Scottish Out-of-Hospital Cardiac Arrest data linkage project: 2018-2019 results
Report presenting the latest results of the Scottish out-of-hospital cardiac arrest data linkage project.
Discussion
This year we measured a decrease in OHCA, recording 3,115 worked arrests compared to 3,484 in 2017/18. Whilst this is a modest change, this may reflect an increasing emphasis across the healthcare system on anticipatory care planning and improved end of life care. Our ability to link ambulance service data to clinical outcomes via the Community Health Index was similar to the previous year with 86.2% of incidents linked. As with previous reporting, we have counted the unlinked incidents as deaths and added them to the denominator for the calculation of percentage survival (unless otherwise indicated). We did this in an attempt to be as transparent as possible, but recognise that this reduces our survival percentage slightly. We have also reported survival per million population in Scotland which avoids the confounding introduced by this type of issue.
The baseline characteristics of our OHCA patients remain stable with a mean patient age of 66 years and the male/female split of 64% vs 36%. The proportion of OHCA occurring in each of the SIMD quintiles has remained similar with 15% of arrests in SIMD 5 (least deprived) compared with 26% in SIMD 1 (most deprived).
Increasing bystander CPR rates has been a key priority for the OHCA strategy partners and it is gratifying to see that bystander CPR rates increased to 64.0% in 2018/19 compared with 55.5% in 2017/18. This improvement is a vindication of sustained effort by the Save a Life for Scotland partnership which has completed CPR familiarisation with over 519,800 face-to-face contacts with the Scottish public since its inception in October 2015. Continuation of this coordinated work will be essential to further improvement in clinical outcomes. This has been accompanied by a trend towards the increased use of public access defibrillators by bystanders during 2018/19.
The proportion of patients responding favourably to initial resuscitation efforts rose with a ‘Return of Spontaneous Circulation’ rate (all initial rhythms) of 30.3% in 2018/19, up from 23.3% the previous year. This was accompanied by an increase in 30 day survival which exceeded 10% for the first time at 10.2% of all worked arrests in 2018/19 compared to 8.3% the previous year. Expressed as the number of survivors per million of the Scottish population, this equates to 59 survivors/million which shows an increase from 53 survivors/million in 2017/18. In absolute terms this represents 318 individuals leaving hospital alive after OHCA in 2018/19, compared with an average of 209 per year in the 5 years leading up to the official launch of Scotland’s Strategy for OHCA (shown in figure 11). The number of individuals surviving OHCA each year in Scotland has doubled since coordinated national improvement work began in 2011/12.

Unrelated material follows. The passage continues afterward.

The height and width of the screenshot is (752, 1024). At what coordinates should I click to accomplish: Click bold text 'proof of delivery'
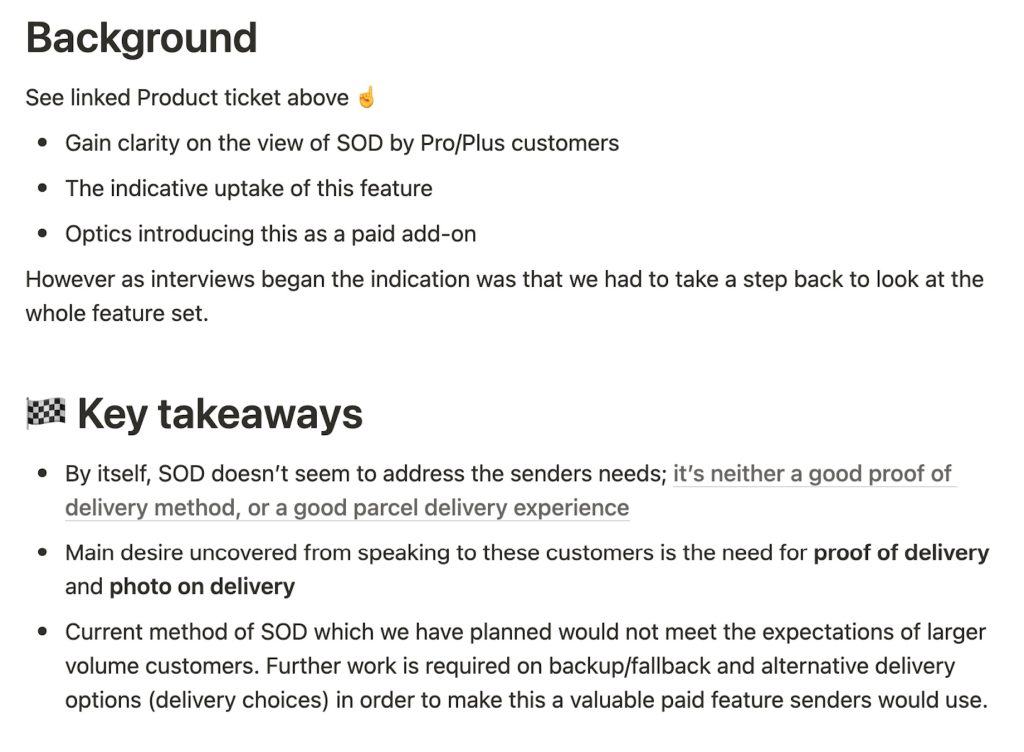coord(901,552)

Whilst there has been significant improvement in survival across the whole country the data also shows that improvement has not been as marked for those in our most deprived communities when compared to those living in more affluent circumstances. The area in which you live continues to have a significant relationship to survival. Those in the most deprived quintile (SIMD 1) are less likely to receive bystander CPR compared to those in the least deprived areas (SIMD 5) and this in turn impacts likelihood of emerging alive at the other end of the Chain of Survival. Those living in the most deprived areas of Scotland are almost 60% less likely to survive an OHCA compared to their more affluent counterparts. This is undoubtedly a multifactorial issue, and reducing this specific manifestation of health inequality is a key priority.
Initiatives such as the Scottish Ambulance Service’s national implementation of GoodSAM, adoption of the British Heart Foundation PAD database (The Circuit), innovative use of community cardiac responders (e.g. Grampian’s Sandpiper WILDCAT project) and the commitment by Scotland’s Local Authorities to teach CPR in schools will all further contribute to enhancing the vital early response to a person in sudden cardiac arrest. With wider engagement from Scotland’s communities and their leaders there is a clear opportunity to co-design further initiatives to save more lives.

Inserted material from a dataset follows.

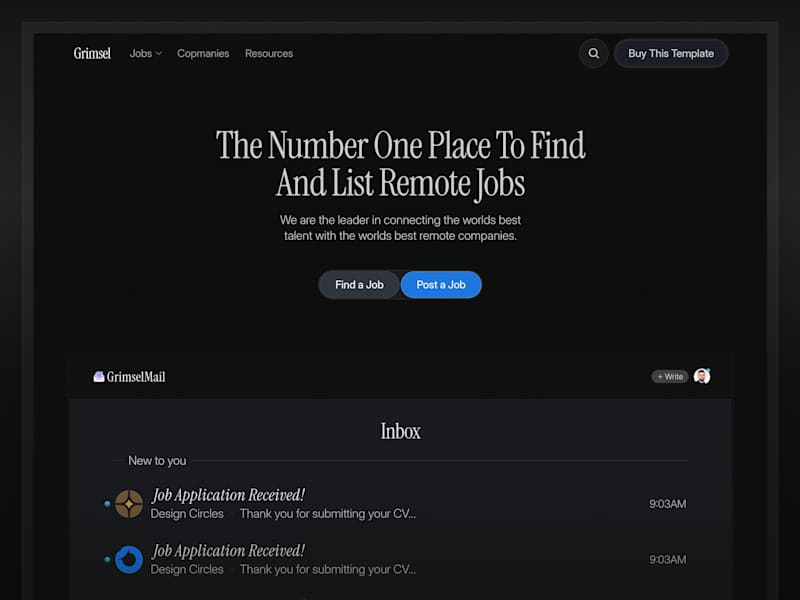Click the chevron next to Jobs
Image resolution: width=800 pixels, height=600 pixels.
(x=159, y=54)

In few other areas of healthcare is a whole system approach more necessary. Developing a Chain of Survival to deliver the best outcomes for patients after OHCA requires an excellent partnership. Close synergy between those coordinating and directly delivering high quality prehospital response, specialist in-hospital clinical care and the people of Scotland is necessary to improving outcomes. It takes a system to save a life.